--- GIVEN ENTRIES ---

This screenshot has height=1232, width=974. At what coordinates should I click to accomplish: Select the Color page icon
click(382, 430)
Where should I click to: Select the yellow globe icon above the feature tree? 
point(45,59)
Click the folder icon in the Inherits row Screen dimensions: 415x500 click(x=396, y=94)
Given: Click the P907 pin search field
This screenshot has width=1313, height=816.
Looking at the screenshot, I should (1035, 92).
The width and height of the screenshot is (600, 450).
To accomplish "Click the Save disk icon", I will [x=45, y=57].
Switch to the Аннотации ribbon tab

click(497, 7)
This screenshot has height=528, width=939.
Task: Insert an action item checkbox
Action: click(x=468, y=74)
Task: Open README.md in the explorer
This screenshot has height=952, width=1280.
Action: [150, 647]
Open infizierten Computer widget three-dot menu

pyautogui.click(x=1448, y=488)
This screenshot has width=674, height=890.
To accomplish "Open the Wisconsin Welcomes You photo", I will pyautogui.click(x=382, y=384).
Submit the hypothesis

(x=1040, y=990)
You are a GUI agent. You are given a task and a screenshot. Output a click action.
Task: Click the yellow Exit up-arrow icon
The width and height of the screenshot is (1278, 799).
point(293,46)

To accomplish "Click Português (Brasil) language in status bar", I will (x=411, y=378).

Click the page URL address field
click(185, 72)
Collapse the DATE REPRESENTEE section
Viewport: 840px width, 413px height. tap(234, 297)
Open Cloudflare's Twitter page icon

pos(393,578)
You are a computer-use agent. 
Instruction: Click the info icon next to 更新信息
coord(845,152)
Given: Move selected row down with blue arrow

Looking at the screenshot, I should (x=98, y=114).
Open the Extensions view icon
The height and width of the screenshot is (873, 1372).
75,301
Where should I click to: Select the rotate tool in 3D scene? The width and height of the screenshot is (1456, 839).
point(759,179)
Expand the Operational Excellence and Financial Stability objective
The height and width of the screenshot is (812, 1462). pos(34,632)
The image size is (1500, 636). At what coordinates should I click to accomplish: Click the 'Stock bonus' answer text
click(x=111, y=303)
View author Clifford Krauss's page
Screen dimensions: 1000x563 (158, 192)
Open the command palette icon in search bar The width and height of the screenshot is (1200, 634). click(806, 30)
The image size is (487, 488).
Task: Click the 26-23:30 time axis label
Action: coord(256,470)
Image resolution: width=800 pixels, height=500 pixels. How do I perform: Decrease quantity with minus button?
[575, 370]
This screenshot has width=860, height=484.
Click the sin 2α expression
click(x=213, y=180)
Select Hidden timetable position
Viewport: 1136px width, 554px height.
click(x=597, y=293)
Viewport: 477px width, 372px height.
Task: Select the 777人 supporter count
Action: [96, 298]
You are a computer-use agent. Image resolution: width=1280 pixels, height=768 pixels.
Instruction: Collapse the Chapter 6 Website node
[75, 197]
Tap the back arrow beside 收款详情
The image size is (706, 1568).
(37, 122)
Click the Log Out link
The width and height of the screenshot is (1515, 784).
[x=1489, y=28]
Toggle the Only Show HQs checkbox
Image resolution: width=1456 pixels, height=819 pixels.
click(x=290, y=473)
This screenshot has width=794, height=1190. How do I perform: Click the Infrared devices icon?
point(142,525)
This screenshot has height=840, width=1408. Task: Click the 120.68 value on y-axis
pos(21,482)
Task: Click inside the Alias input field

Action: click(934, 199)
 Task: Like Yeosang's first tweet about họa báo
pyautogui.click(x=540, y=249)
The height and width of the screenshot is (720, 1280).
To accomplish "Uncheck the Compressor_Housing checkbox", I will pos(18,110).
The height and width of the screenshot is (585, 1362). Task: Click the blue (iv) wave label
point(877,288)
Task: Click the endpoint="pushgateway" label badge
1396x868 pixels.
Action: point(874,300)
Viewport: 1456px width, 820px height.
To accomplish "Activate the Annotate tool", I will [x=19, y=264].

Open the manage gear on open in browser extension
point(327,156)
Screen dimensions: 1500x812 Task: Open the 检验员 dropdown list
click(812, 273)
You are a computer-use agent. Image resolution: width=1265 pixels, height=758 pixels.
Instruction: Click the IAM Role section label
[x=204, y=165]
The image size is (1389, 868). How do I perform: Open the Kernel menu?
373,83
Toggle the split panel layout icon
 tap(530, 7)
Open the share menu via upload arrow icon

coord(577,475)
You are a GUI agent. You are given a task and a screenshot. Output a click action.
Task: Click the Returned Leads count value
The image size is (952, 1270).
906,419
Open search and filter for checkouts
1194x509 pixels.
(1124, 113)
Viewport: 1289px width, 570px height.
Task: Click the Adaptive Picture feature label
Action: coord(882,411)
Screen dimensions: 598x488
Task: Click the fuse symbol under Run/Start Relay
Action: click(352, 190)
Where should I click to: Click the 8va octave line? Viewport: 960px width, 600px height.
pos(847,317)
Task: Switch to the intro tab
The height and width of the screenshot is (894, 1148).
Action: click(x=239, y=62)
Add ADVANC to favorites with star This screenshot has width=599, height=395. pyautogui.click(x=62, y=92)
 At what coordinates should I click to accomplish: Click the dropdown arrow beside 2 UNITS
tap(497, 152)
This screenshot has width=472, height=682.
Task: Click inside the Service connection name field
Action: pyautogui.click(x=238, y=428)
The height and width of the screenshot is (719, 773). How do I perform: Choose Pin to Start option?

---

» PROBLEM TO WORK ON
For each line shown above, write an exact copy.

» ANSWER FOR THE TASK
This screenshot has height=1232, width=974. At what coordinates should I click to accomplish: Select the Color page icon
click(382, 430)
Where should I click to: Select the yellow globe icon above the feature tree? 
point(45,59)
Click the folder icon in the Inherits row Screen dimensions: 415x500 click(x=396, y=94)
Given: Click the P907 pin search field
This screenshot has width=1313, height=816.
Looking at the screenshot, I should (1035, 92).
The width and height of the screenshot is (600, 450).
To accomplish "Click the Save disk icon", I will [x=45, y=57].
Switch to the Аннотации ribbon tab

click(497, 7)
This screenshot has height=528, width=939.
Task: Insert an action item checkbox
Action: click(x=468, y=74)
Task: Open README.md in the explorer
This screenshot has height=952, width=1280.
Action: [150, 647]
Open infizierten Computer widget three-dot menu

pyautogui.click(x=1448, y=488)
This screenshot has width=674, height=890.
To accomplish "Open the Wisconsin Welcomes You photo", I will pyautogui.click(x=382, y=384).
Submit the hypothesis

(x=1040, y=990)
You are a GUI agent. You are given a task and a screenshot. Output a click action.
Task: Click the yellow Exit up-arrow icon
The width and height of the screenshot is (1278, 799).
point(293,46)

To accomplish "Click Português (Brasil) language in status bar", I will (x=411, y=378).

Click the page URL address field
click(185, 72)
Collapse the DATE REPRESENTEE section
Viewport: 840px width, 413px height. tap(234, 297)
Open Cloudflare's Twitter page icon

pos(393,578)
You are a computer-use agent. 
Instruction: Click the info icon next to 更新信息
coord(845,152)
Given: Move selected row down with blue arrow

Looking at the screenshot, I should (x=98, y=114).
Open the Extensions view icon
The height and width of the screenshot is (873, 1372).
75,301
Where should I click to: Select the rotate tool in 3D scene? The width and height of the screenshot is (1456, 839).
point(759,179)
Expand the Operational Excellence and Financial Stability objective
The height and width of the screenshot is (812, 1462). pos(34,632)
The image size is (1500, 636). At what coordinates should I click to accomplish: Click the 'Stock bonus' answer text
click(x=111, y=303)
View author Clifford Krauss's page
Screen dimensions: 1000x563 (158, 192)
Open the command palette icon in search bar The width and height of the screenshot is (1200, 634). click(806, 30)
The image size is (487, 488).
Task: Click the 26-23:30 time axis label
Action: coord(256,470)
Image resolution: width=800 pixels, height=500 pixels. How do I perform: Decrease quantity with minus button?
[575, 370]
This screenshot has width=860, height=484.
Click the sin 2α expression
click(x=213, y=180)
Select Hidden timetable position
Viewport: 1136px width, 554px height.
click(x=597, y=293)
Viewport: 477px width, 372px height.
Task: Select the 777人 supporter count
Action: [96, 298]
You are a computer-use agent. Image resolution: width=1280 pixels, height=768 pixels.
Instruction: Collapse the Chapter 6 Website node
[75, 197]
Tap the back arrow beside 收款详情
The image size is (706, 1568).
(37, 122)
Click the Log Out link
The width and height of the screenshot is (1515, 784).
[x=1489, y=28]
Toggle the Only Show HQs checkbox
Image resolution: width=1456 pixels, height=819 pixels.
click(x=290, y=473)
This screenshot has width=794, height=1190. How do I perform: Click the Infrared devices icon?
point(142,525)
This screenshot has height=840, width=1408. Task: Click the 120.68 value on y-axis
pos(21,482)
Task: Click inside the Alias input field

Action: click(934, 199)
 Task: Like Yeosang's first tweet about họa báo
pyautogui.click(x=540, y=249)
The height and width of the screenshot is (720, 1280).
To accomplish "Uncheck the Compressor_Housing checkbox", I will pos(18,110).
The height and width of the screenshot is (585, 1362). Task: Click the blue (iv) wave label
point(877,288)
Task: Click the endpoint="pushgateway" label badge
1396x868 pixels.
Action: point(874,300)
Viewport: 1456px width, 820px height.
To accomplish "Activate the Annotate tool", I will [x=19, y=264].

Open the manage gear on open in browser extension
point(327,156)
Screen dimensions: 1500x812 Task: Open the 检验员 dropdown list
click(812, 273)
You are a computer-use agent. Image resolution: width=1265 pixels, height=758 pixels.
Instruction: Click the IAM Role section label
[x=204, y=165]
The image size is (1389, 868). How do I perform: Open the Kernel menu?
373,83
Toggle the split panel layout icon
 tap(530, 7)
Open the share menu via upload arrow icon

coord(577,475)
You are a GUI agent. You are given a task and a screenshot. Output a click action.
Task: Click the Returned Leads count value
The image size is (952, 1270).
906,419
Open search and filter for checkouts
1194x509 pixels.
(1124, 113)
Viewport: 1289px width, 570px height.
Task: Click the Adaptive Picture feature label
Action: coord(882,411)
Screen dimensions: 598x488
Task: Click the fuse symbol under Run/Start Relay
Action: click(352, 190)
Where should I click to: Click the 8va octave line? Viewport: 960px width, 600px height.
pos(847,317)
Task: Switch to the intro tab
The height and width of the screenshot is (894, 1148).
Action: click(x=239, y=62)
Add ADVANC to favorites with star This screenshot has width=599, height=395. pyautogui.click(x=62, y=92)
 At what coordinates should I click to accomplish: Click the dropdown arrow beside 2 UNITS
tap(497, 152)
This screenshot has width=472, height=682.
Task: Click inside the Service connection name field
Action: pyautogui.click(x=238, y=428)
The height and width of the screenshot is (719, 773). How do I perform: Choose Pin to Start option?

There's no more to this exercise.